Deux semaines après l’assassinat de son président, Jovenel Moïse, Haïti se recueille, vendredi, pour ses funérailles. Il sera inhumé dans sa région natale de Cap-Haïtien, au nord du pays. Des heurts ont éclaté la veille et des habitants du nord de l’île ont érigé des barricades afin d’empêcher les habitants de Port-au-Prince d’assister aux obsèques.
Haïti préparait sous haute sécurité, jeudi 22 juillet, les obsèques du président Jovenel Moïse, 15 jours après son assassinat qui a encore davantage plongé le pays dans l’incertitude. Il a également fait resurgir des tensions historiques au sein de la population.
Abattu à l’âge de 53 ans par un commando armé, le chef de l’État sera inhumé vendredi à Cap-Haïtien, la métropole septentrionale de sa région natale.

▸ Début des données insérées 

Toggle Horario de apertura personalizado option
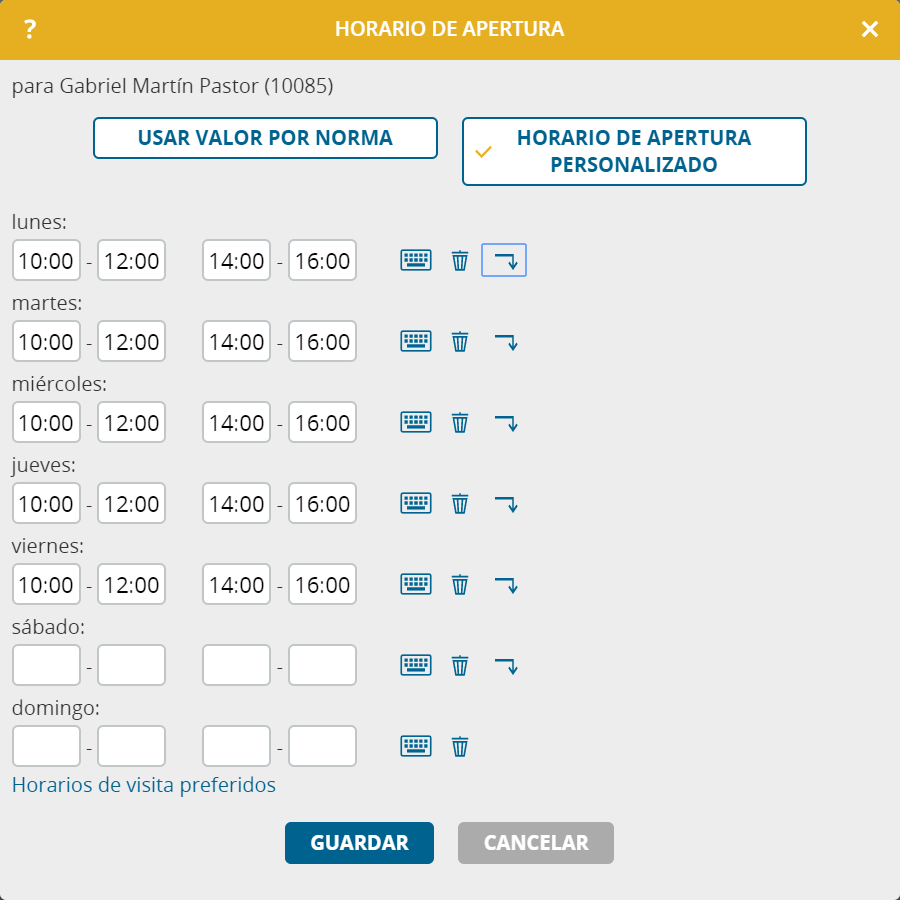Image resolution: width=900 pixels, height=900 pixels. tap(634, 152)
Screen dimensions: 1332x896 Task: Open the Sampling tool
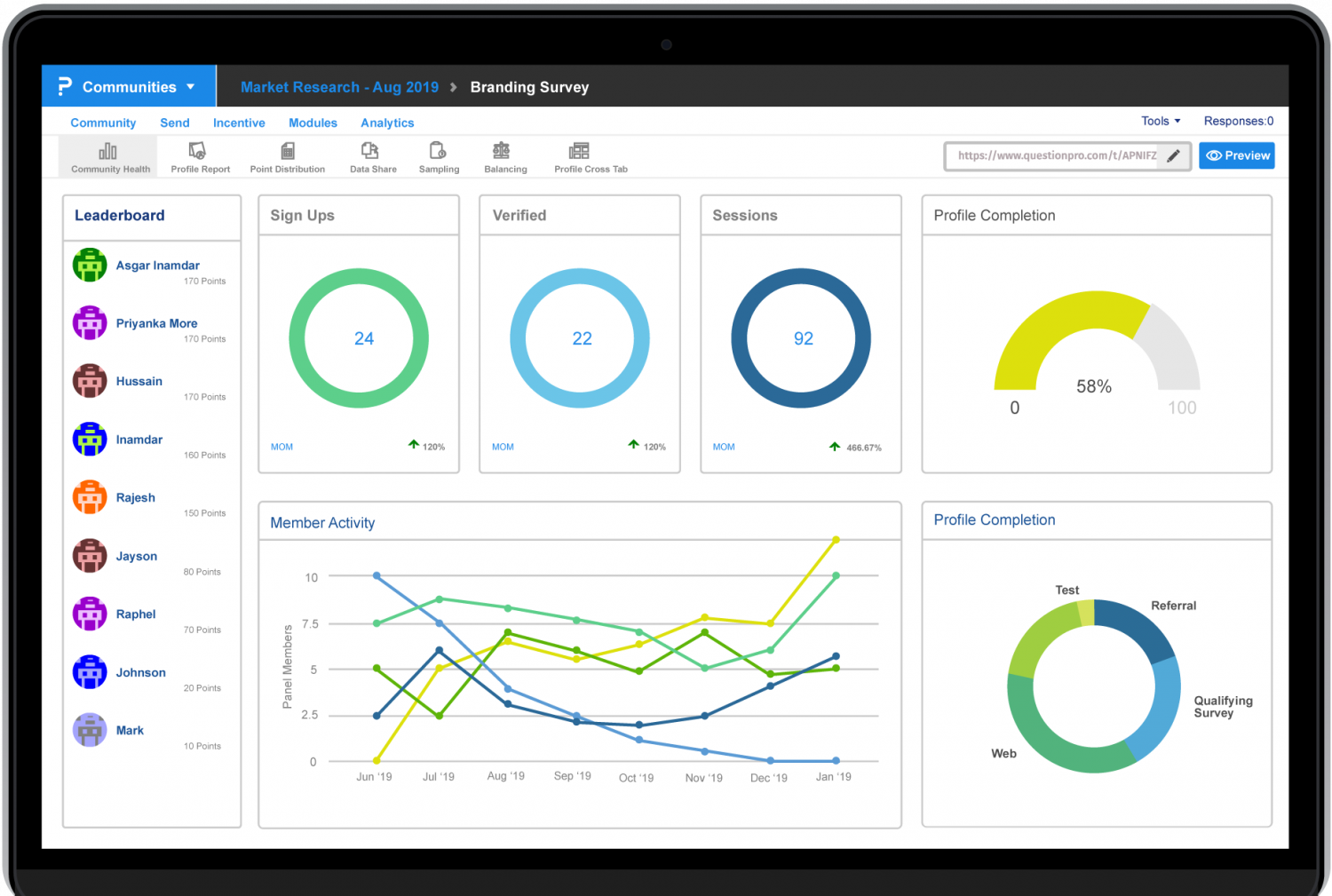438,156
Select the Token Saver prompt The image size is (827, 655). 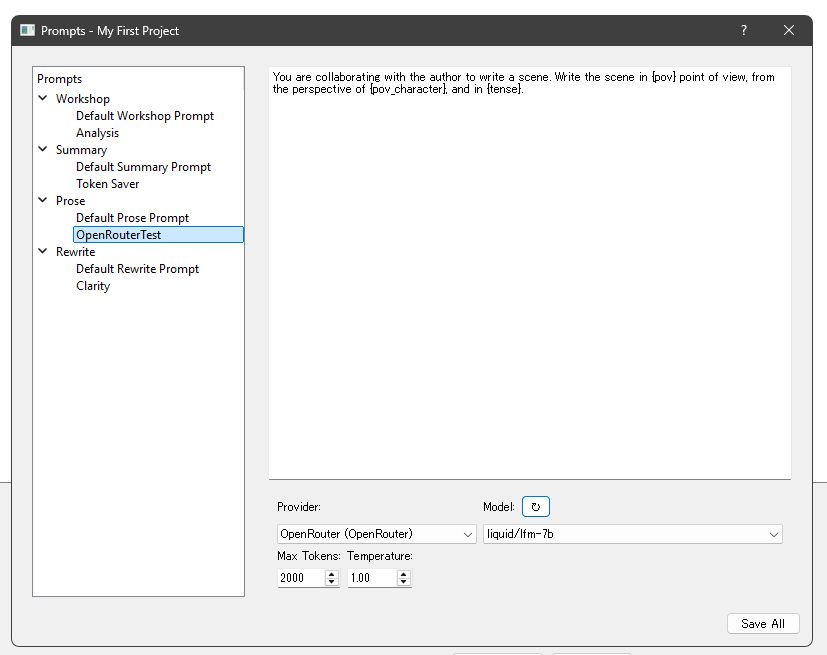click(107, 184)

La deuxième ville d’Haïti s’est réveillée jeudi dans le calme. Mais, la veille, des heurts ont éclaté en raison de la présence sur place du directeur général de la police nationale, Léon Charles.
Le chef policier a été chahuté alors qu’il inspectait les dispositifs de sécurité installés pour les obsèques. Il n’a pas pris part jeudi matin à une messe de requiem célébrée en la cathédrale, les cérémonies d’hommage se déroulant sur plusieurs jours.
Tensions entre Nord et Ouest
Des locaux lui reprochent d’avoir échoué à protéger le président Moïse, l’enfant du pays, dont l’assassinat a été perpétré en pleine nuit, avec une apparente passivité des agents censés surveiller son domicile. Haïti est gangréné par l’insécurité et la loi des gangs, un fléau qui a empiré sous le mandat de Jovenel Moïse.
La police d’Haïti a diffusé des photos de Léon Charles en train de visiter l’esplanade où se dérouleront les funérailles nationales, en bordure de laquelle une vaste estrade couverte était en voie de construction.
La mort de Jovenel Moïse a fait resurgir les tensions historiques entre le Nord d’Haïti et l’Ouest, où se trouve la capitale, Port-au-Prince. Et notamment l’ancien antagonisme entre les deux composantes de la population haïtienne : les Noirs descendants d’esclaves, plus au nord, et les métis qu’on appelait “mulâtres”, plus au sud et à l’ouest.
Les habitants du Nord rappellent que Jovenel Moïse est le cinquième chef d’État originaire du Nord à avoir été tué dans l’Ouest, après Jean-Jacques Dessalines, Cincinnatus Leconte, Vilbrun Guillaume Sam, et Sylvain Salnave. Certains accusent les Haïtiens de l’Ouest d’avoir perpétré ces assassinats.
“Je prie pour que justice lui soit rendue”
Des riverains ont ainsi érigé des barricades sur les routes nationales qui mènent au Cap-Haïtien afin, disent-ils, d’empêcher aux gens de Port-au-Prince de venir assister aux funérailles.
Carine, une croyante rencontrée près de l’église, confiait souhaiter que justice soit rendue au président : “Son assassinat m’attriste beaucoup. Je prie pour son âme. Je prie pour que justice lui soit rendue”. Une marche était prévue après la messe.
“Après son assassinat, on comprend mieux son importance. On comprend ses projets pour les masses défavorisées”, déclarait de son côté Petit D’or, un ancien employé d’une ONG, reconverti en chauffeur de taxi moto.
À Port-au-Prince, plusieurs cérémonies d’hommage distinctes ont aussi été organisées cette semaine à la mémoire du président assassiné.
L’une d’entre elles s’est déroulée en présence d’Ariel Henry, le nouveau Premier ministre qui a pris ses fonctions mardi, promettant de rétablir l’ordre afin d’organiser des élections exigées par la population et la communauté internationale.
“La France réitère l’importance que les élections législatives et présidentielles fiables puissent se tenir dès que les conditions seront réunies”, a déclaré jeudi la porte-parole du ministère français des Affaires étrangères.
Une importance également réaffirmée jeudi par les États-Unis, qui ont nommé jeudi le diplomate Daniel Foote émissaire pour Haïti, chargé de “faciliter la paix et la stabilité” et la tenue d’élections “libres et justes”.
Ariel Henry a promis de traduire en justice les assassins de Jovenel Moïse. La police haïtienne a pour l’instant procédé à l’arrestation d’une vingtaine de mercenaires colombiens et affirme avoir mis au jour un complot organisé par un groupe d’Haïtiens ayant des liens avec l’étranger. Mais de nombreuses zones d’ombre demeurent.